January 12, 2025

Arson, The Political Weapon Par Excellence

Arson is the original false flag tool, the ultimate political weapon. From Nero to the Nazis it has been wielded to great effect and for a variety of purposes, political and otherwise.

"Born in Flames: The Business of Arson and the Remaking of the American City" By Bench Ansfield (due to be available for purchase in August 2025).

A revelatory account of the wave of arson-for-profit that hit American cities in the 1970s, and of the tenants who put out the fires and reclaimed their neighborhoods.
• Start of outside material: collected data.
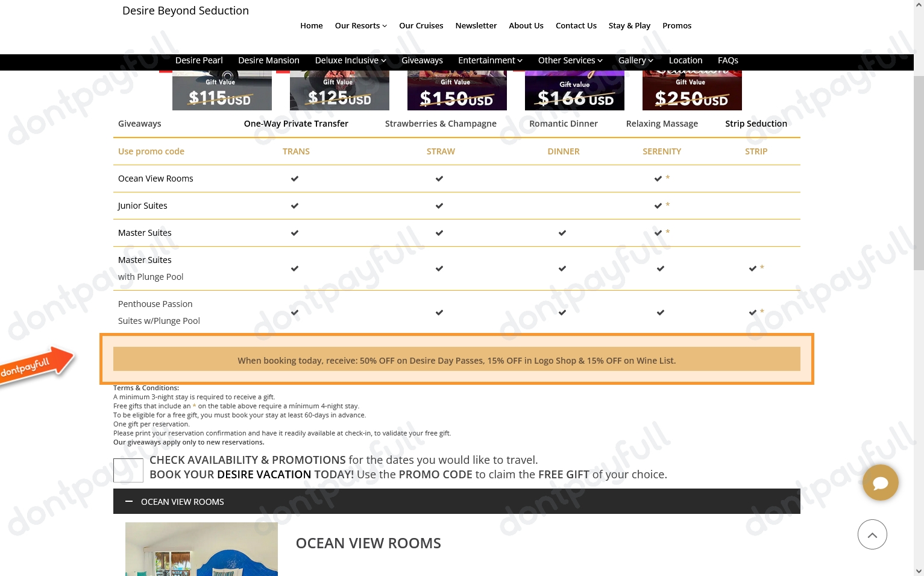
Task: Open the chat widget bubble
Action: click(x=880, y=483)
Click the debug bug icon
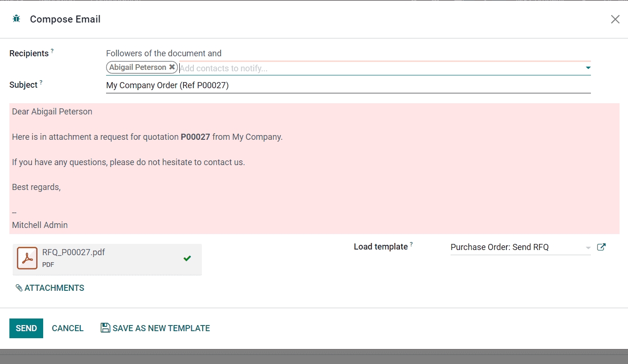 click(x=16, y=19)
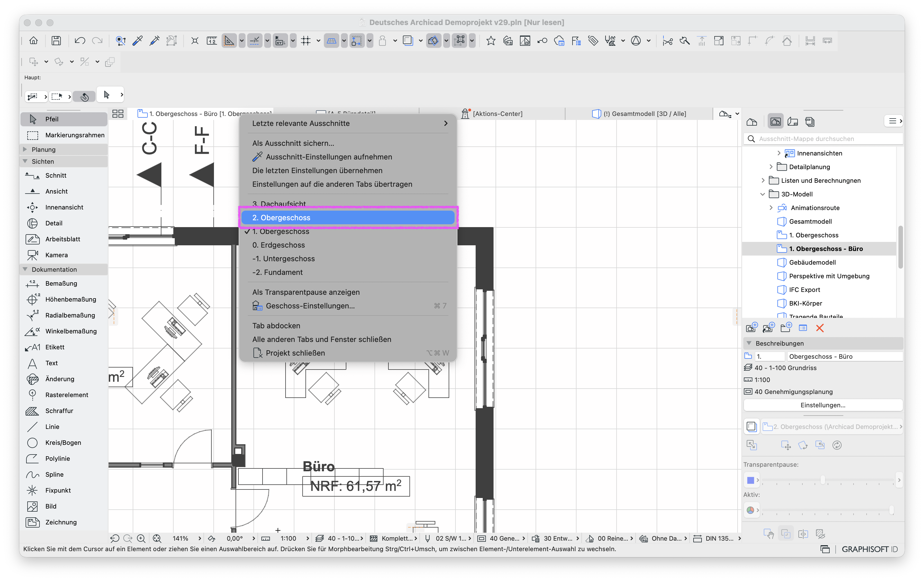Toggle the Transparentpause reference button

tap(752, 427)
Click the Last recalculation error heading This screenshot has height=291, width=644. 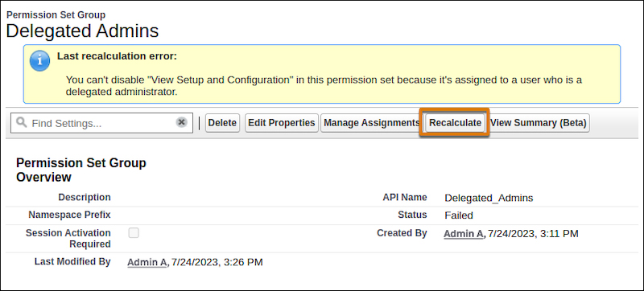point(117,56)
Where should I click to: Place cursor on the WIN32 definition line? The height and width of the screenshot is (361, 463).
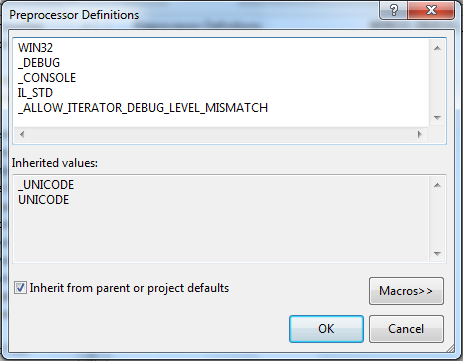click(35, 48)

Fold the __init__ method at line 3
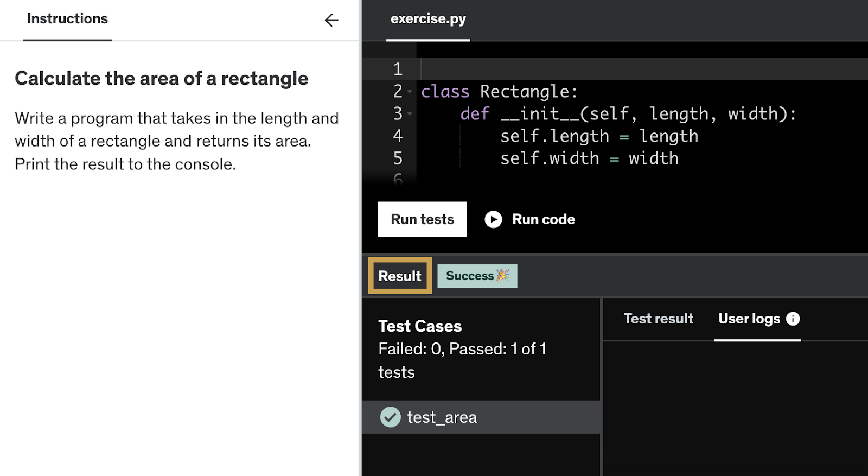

“Ladies and gentlemen, the Bronx is burning!” Supposedly uttered by announcers during the 1977 World Series as flames rose above Yankee Stadium, the phrase encapsulated an entire chaotic era in this nation’s history. Across the 1970s, a wave of arson coursed through American cities, leveling poor communities of color. However, as historian Bench Ansfield demonstrates in Born in Flames, the majority of those fires weren’t set by residents—as is usually assumed—but by landlords seeking insurance payouts. Ansfield introduces the term “brownlining” for the subprime insurance practices imposed by the federal government and insurance industry after 1968, and shows why, with buildings worth more dead than alive, landlords turned to the torch. In an expansive narrative stretching from the Bronx to Britain to Brazil, Ansfield tracks the flows of money that signaled the arrival of our financialized age. From the ashes arose the modern tenant movement and the fight for housing justice amid a new era of housing insecurity.

Bench Ansfield is an assistant professor of history at Temple University. Ansfield holds a PhD in American studies from Yale University and won the Allan Nevins Prize for the best dissertation in American history from the Society of American Historians.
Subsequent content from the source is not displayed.